2008 Joint Meeting of The Geological Society of America, Soil Science Society of America, American Society of Agronomy, Crop Science Society of America, Gulf Coast Association of Geological Societies with the Gulf Coast Section of SEPM

Paper No. 11
Presentation Time: 11:00 AM

Potential Evolutionary Significance of Meniscate Trace Fossils (Beaconites/Taenidium), from the Lowville Limestone (Upper Ordovician), Mohawk Valley, New York

TEGAN, Jennifer R., 208 Forest Home Drive, Ithaca, NY 14850 and ALLMON, Warren D., Paleontological Research Institution, 1259 Trumansburg Rd, Ithaca, NY 14850-1398, jtegan@cvf.biz

Horizontal meniscate burrows assignable to Beaconites (or Taenidium) barretti from the Upper Ordovician Lowville Limestone are exposed at Ingham Mill (East Canada Creek, between Herkimer and Fulton counties) in upstate New York. These specimens are noteworthy for several reasons. 1) They are the oldest known specimens of this taxon; the previously oldest records are Late Silurian; 2) They are the largest known specimens of this taxon, with widths (6-7 cm) more than double typical widths. 3) They may be unique in frequently ending with a circular feature, suggesting an inclined or vertical component, and so deep burrowing behavior. 4) They occur on hummocky surfaces associated with marine tidal channels. Silurian occurrences are also in intertidal carbonates, but this form is best known from Devonian and Carboniferous rocks that formed in terrestrial or lacustrine environments.

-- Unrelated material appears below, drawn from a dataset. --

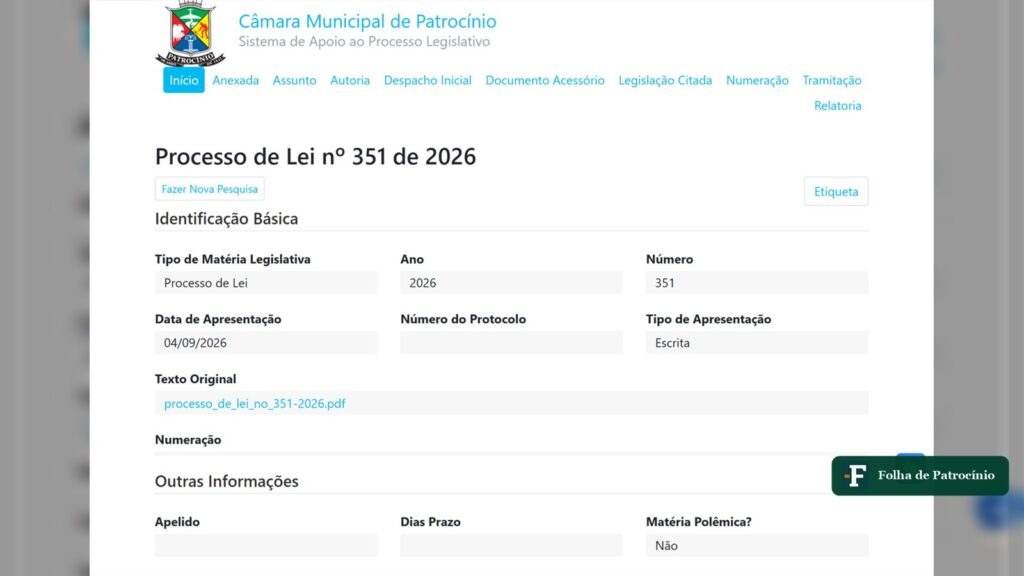Go to the Assunto tab
The width and height of the screenshot is (1024, 576).
coord(295,80)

Meniscate burrows of this type have been attributed to numerous taxa, most recently myriapods, perhaps arthropleurids. Modern myriapods are not normally marine nor are they active burrowers. The Ingham specimens, therefore, may be one of the earliest known records of relatively large, myriapod or myriapod-like animals, and may indicate that such groups had burrowing habits before they began to make the evolutionary transition to the terrestrial environment.